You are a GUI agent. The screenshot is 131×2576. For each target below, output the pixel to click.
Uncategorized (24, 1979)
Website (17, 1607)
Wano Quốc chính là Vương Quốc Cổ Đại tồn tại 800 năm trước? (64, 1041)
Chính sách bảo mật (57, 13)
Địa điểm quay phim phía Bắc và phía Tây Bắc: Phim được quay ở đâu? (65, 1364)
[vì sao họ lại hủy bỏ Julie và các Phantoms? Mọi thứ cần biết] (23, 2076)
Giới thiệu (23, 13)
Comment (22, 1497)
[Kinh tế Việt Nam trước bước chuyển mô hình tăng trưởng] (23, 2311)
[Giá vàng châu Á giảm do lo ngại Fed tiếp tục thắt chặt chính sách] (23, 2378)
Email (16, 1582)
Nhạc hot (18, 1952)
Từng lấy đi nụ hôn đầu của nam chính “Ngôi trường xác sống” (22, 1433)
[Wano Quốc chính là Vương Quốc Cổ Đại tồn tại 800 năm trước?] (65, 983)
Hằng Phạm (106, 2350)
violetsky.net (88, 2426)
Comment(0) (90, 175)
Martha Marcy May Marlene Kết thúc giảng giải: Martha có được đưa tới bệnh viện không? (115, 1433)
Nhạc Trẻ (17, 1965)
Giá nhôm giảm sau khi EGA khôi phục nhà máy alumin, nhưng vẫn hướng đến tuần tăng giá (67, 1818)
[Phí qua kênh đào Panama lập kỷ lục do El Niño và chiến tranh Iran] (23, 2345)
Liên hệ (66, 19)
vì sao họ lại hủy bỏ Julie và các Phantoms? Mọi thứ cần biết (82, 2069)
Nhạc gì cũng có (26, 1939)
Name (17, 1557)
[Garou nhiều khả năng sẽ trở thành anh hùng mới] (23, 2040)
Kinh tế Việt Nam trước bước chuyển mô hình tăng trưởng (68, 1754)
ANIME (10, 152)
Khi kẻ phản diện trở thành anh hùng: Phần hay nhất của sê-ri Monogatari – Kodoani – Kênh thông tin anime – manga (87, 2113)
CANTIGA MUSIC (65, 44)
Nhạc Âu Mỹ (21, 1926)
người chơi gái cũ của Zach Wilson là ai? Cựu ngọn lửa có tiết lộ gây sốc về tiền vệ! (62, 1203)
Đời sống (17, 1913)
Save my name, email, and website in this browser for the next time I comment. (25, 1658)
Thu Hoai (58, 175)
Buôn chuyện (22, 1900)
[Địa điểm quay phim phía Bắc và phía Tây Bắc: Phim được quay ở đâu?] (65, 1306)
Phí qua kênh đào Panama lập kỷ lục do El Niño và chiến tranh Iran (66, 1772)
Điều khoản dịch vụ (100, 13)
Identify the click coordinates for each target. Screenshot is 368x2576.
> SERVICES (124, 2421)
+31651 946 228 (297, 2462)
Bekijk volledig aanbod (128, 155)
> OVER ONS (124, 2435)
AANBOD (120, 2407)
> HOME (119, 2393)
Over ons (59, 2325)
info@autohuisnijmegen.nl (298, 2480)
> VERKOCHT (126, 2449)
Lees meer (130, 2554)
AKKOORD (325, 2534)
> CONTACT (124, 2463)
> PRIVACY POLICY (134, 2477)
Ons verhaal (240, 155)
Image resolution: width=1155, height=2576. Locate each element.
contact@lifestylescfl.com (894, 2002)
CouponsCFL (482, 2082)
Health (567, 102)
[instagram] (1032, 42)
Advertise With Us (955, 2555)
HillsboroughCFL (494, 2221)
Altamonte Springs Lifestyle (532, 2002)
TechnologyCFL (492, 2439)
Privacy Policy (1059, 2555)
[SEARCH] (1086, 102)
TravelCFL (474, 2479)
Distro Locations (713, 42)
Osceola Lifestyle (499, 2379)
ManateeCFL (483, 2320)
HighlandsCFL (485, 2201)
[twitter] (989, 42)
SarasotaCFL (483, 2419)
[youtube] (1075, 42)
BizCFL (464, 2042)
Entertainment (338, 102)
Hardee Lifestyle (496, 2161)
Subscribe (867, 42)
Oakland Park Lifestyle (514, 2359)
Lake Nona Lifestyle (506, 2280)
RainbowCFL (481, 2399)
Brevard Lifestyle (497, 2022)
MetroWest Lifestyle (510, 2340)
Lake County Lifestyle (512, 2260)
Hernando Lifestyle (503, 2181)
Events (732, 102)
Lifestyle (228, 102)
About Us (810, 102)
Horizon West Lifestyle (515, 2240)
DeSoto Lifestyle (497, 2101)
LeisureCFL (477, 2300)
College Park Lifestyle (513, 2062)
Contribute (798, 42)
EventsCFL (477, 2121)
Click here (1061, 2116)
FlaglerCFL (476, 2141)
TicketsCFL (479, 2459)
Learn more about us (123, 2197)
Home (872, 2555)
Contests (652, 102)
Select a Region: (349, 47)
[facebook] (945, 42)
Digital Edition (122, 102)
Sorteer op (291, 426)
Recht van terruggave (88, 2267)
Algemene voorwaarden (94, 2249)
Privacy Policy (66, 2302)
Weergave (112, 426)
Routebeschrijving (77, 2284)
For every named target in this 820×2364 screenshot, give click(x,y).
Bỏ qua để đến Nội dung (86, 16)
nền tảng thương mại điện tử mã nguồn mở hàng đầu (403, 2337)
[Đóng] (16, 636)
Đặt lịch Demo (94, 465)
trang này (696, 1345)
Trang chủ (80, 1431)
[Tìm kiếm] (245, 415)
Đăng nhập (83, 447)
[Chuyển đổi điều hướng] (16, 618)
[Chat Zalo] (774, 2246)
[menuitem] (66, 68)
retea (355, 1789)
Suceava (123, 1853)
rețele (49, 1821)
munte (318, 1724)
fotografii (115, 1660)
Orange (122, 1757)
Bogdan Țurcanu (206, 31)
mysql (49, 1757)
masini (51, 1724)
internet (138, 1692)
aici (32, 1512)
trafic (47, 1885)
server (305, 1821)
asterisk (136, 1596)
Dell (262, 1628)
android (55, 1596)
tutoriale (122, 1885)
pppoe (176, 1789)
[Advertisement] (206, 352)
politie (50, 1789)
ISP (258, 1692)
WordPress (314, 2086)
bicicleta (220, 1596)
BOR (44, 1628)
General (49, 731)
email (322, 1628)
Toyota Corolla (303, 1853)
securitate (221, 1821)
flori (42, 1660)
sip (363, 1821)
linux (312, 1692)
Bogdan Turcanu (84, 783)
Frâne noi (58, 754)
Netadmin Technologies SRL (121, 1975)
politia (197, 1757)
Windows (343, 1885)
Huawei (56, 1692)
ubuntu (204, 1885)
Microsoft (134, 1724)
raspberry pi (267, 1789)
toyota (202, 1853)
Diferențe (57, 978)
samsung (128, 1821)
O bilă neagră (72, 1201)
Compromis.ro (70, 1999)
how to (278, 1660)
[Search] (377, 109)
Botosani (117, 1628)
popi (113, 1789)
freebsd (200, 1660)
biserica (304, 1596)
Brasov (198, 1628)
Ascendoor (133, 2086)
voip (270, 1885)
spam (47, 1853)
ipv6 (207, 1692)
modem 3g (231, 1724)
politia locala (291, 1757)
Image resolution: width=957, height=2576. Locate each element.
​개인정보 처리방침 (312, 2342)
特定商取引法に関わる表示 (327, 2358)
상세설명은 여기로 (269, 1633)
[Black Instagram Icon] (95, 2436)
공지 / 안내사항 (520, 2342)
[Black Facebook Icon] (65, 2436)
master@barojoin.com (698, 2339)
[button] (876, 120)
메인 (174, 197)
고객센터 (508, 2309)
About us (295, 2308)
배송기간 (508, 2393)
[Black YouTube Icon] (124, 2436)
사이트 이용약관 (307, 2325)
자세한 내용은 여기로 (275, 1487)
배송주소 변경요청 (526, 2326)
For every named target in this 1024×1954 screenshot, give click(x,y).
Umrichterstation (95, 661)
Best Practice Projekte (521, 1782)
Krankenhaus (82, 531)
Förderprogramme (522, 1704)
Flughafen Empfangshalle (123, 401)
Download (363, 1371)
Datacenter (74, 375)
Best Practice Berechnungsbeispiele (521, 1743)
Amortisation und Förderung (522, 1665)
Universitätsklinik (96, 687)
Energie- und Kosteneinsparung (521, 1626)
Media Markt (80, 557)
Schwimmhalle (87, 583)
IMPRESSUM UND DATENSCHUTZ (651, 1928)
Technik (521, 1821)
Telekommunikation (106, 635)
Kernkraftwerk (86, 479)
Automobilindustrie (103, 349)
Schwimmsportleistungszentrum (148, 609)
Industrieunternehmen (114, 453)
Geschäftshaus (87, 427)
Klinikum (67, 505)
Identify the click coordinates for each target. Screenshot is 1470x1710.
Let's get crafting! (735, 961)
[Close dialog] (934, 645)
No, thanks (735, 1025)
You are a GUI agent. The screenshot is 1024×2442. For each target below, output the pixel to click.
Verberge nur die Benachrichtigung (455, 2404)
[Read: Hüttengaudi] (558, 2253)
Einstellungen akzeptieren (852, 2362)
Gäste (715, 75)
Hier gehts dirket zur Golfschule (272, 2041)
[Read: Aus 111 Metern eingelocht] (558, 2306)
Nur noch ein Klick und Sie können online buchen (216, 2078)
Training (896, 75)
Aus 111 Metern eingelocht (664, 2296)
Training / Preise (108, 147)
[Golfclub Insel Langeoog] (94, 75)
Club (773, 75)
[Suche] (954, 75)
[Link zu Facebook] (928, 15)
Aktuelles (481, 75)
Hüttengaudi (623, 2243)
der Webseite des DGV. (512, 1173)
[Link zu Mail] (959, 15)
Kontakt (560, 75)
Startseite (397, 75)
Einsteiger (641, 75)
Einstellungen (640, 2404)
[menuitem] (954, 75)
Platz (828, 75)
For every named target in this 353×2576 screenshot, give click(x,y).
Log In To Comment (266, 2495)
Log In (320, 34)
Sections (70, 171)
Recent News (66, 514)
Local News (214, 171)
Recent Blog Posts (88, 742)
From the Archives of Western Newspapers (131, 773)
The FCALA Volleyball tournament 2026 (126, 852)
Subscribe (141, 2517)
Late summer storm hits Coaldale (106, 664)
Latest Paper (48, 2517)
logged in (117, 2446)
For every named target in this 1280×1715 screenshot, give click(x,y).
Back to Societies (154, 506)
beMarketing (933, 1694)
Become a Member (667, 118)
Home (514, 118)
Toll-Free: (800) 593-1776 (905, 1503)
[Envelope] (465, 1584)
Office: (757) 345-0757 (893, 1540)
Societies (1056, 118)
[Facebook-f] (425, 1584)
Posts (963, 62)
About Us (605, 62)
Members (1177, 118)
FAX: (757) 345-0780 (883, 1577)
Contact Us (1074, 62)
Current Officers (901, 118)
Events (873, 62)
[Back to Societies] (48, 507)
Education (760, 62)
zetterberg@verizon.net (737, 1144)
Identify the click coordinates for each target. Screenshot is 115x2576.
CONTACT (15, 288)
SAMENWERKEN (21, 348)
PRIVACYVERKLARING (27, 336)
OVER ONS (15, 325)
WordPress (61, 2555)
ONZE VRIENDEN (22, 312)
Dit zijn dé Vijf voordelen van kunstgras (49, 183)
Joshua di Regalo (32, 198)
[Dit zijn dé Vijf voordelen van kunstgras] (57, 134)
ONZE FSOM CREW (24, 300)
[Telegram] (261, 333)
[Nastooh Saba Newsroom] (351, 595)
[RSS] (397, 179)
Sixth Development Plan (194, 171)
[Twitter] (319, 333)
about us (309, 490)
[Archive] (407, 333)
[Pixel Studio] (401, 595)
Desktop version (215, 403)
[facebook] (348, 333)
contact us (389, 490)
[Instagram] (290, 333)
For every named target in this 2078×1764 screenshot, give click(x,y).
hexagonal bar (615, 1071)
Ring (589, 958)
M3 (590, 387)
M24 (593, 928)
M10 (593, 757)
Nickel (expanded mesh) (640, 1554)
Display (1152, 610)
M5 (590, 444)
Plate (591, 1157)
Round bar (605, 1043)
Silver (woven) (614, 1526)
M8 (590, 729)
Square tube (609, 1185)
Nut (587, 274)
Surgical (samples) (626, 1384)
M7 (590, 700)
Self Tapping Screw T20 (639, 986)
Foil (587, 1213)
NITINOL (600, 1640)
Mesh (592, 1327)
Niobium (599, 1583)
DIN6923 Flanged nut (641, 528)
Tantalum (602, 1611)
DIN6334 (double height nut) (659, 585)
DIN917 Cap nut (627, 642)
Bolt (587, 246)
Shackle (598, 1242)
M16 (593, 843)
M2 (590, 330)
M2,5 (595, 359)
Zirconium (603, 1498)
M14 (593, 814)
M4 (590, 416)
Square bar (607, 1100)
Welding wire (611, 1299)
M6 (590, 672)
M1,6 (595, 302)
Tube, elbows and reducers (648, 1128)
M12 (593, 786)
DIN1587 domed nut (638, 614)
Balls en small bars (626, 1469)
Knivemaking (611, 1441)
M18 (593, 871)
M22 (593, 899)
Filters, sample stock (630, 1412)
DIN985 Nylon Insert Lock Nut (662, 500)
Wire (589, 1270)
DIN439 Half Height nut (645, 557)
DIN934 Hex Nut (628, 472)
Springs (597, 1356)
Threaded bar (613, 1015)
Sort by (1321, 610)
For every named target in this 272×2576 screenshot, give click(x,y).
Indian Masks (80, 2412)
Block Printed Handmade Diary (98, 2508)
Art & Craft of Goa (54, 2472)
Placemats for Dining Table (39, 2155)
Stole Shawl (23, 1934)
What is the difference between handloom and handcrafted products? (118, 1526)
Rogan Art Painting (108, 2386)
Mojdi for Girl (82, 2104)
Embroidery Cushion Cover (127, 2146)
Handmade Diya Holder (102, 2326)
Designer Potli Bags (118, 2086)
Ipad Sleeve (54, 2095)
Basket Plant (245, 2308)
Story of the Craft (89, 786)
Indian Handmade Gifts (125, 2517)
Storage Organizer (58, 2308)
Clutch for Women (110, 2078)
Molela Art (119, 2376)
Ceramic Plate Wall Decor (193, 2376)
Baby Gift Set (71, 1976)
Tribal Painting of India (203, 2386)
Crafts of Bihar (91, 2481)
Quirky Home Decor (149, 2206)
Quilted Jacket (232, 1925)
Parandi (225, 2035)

....

[Task brief]
Your reply should hold only the lines from the first line of the records through the one with "Chính sách bảo mật (57, 13)", reproduced word for word.

[Answer for this exercise]
You are a GUI agent. The screenshot is 131×2576. For each target below, output the pixel to click.
Uncategorized (24, 1979)
Website (17, 1607)
Wano Quốc chính là Vương Quốc Cổ Đại tồn tại 800 năm trước? (64, 1041)
Chính sách bảo mật (57, 13)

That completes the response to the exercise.